Reduced Intensity Transplantation for Severe Sickle Cell Disease

Phase 2

Suspended

• Conditions: Sickle Cell Disease
• Interventions: Drug: hydroxyurea, azathioprine, alemtuzumab, thioptepa, low dose total body irradiation and sirolimus; Drug: hydroxyurea, azathioprine, alemtuzumab, thiotepa, plerixafor, low dose total body irradiation, cyclophosphamide and sirolimus

• Registration Number: NCT04362293
• Lead Sponsor: St. Jude Children's Research Hospital

Brief Summary

This study is being done to test a transplant method that may have fewer side effects (or less toxic, less harmful) than conventional high dose chemotherapy conditioning-based transplants for children and young adults with Sickle Cell Disease (SCD). Patients less than or equal to 25 years old with SCD who would likely benefit from allogeneic hematopoietic cell transplantation (HCT) will be included in this study. Patients with a suitable HLA matched sibling donor (MSD) will be enrolled on the MSD arm while patients without an eligible MSD who have a suitable haploidentical (HAPLO) donor available will be enrolled on the HAPLO arm of the study.

Primary Objective

To assess the donor T-cell chimerism at 1-year post transplant in each respective arm (MSD, HAPLO) of the trial.

Secondary Objectives

* Assess the overall survival and 1-year, 2-year and 3-year post-transplant graft versus host disease (GVHD)-free SCD-free survival.

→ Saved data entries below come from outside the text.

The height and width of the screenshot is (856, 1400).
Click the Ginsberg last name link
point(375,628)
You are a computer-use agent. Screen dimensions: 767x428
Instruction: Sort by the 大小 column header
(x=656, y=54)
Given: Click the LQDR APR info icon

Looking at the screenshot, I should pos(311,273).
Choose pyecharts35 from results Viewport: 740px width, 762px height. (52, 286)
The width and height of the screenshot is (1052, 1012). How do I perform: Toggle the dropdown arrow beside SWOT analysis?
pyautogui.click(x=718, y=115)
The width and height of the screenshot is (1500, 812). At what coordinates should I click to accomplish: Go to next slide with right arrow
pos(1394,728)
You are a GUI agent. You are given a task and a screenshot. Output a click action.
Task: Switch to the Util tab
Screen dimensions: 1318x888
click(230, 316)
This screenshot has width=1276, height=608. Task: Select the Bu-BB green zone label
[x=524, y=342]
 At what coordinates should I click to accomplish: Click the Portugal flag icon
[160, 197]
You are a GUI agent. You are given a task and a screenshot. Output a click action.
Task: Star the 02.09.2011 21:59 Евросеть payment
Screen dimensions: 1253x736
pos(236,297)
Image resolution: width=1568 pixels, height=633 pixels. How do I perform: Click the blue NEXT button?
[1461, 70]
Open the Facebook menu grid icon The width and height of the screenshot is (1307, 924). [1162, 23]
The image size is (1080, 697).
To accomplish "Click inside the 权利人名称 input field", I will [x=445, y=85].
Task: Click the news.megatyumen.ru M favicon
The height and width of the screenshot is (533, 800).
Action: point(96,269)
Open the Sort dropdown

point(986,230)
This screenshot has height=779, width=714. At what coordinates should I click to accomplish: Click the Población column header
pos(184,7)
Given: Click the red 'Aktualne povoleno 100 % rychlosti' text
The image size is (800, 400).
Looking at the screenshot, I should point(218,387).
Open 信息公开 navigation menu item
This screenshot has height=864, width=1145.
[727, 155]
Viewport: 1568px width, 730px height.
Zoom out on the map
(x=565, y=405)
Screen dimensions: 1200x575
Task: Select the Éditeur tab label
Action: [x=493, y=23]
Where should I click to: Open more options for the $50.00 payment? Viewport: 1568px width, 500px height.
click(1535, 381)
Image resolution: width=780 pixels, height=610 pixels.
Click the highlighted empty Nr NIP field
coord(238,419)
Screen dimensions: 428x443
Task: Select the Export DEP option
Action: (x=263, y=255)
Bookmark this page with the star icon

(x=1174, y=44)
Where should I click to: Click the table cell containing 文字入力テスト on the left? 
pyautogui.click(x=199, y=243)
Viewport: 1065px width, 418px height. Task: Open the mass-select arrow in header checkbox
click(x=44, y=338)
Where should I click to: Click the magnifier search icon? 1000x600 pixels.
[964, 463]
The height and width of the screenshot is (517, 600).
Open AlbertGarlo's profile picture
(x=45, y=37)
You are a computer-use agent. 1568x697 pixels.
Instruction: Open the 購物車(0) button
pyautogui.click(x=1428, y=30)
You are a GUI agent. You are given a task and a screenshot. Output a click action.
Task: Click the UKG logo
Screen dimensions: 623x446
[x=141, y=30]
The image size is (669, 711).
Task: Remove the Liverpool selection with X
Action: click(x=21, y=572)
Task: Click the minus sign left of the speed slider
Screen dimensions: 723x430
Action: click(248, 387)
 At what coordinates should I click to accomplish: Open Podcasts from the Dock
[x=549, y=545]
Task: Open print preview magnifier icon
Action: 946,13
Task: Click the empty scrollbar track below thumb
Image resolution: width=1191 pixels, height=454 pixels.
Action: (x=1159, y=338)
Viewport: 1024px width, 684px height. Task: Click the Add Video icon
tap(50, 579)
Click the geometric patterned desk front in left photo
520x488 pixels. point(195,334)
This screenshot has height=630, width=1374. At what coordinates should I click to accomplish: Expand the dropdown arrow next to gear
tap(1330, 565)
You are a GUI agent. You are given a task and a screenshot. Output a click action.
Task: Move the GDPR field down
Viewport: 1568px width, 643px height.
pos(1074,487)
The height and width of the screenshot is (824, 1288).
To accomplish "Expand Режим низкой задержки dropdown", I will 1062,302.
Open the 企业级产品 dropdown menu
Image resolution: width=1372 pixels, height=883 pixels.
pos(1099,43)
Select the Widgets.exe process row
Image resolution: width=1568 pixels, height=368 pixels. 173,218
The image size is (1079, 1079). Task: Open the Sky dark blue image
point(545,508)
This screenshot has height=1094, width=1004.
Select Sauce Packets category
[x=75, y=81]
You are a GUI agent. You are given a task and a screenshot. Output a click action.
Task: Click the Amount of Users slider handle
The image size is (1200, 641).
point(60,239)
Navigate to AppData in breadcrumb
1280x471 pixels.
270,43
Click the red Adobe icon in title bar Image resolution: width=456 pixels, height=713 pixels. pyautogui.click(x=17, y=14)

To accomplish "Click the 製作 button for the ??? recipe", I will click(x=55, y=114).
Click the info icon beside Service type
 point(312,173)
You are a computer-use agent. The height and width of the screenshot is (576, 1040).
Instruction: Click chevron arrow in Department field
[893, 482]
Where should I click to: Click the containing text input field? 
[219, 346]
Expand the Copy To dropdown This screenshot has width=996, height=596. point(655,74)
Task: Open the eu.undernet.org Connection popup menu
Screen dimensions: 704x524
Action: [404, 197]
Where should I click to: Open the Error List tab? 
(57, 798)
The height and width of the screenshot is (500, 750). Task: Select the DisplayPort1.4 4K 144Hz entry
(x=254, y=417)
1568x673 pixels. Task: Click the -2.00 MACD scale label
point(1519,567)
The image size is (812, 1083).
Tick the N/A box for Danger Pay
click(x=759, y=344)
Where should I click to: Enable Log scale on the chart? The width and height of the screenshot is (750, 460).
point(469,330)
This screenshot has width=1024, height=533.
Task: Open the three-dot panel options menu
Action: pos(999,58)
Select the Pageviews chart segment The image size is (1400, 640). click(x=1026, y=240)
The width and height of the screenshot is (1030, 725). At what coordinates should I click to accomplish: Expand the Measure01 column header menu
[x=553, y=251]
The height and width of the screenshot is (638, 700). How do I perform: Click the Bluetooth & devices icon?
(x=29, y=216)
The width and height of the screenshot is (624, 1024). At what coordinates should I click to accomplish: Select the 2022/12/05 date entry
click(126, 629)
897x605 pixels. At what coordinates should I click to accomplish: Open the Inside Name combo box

* Estimate the primary and secondary graft rejection rate at 1-year, 2-year and 3-year post- transplant.

* Estimate the incidence and severity of acute and chronic (GVHD).

* Estimate the incidence of SCD recurrence after transplant

* Assess the neutrophil and platelet recovery kinetics post-transplant.

Exploratory Objectives

* Record immune reconstitution parameters, including chimerism analysis, quantitative lymphocyte subsets, T cell receptor excision circle (TREC) analysis, V-beta spectratyping, and lymphocyte phenotype and function.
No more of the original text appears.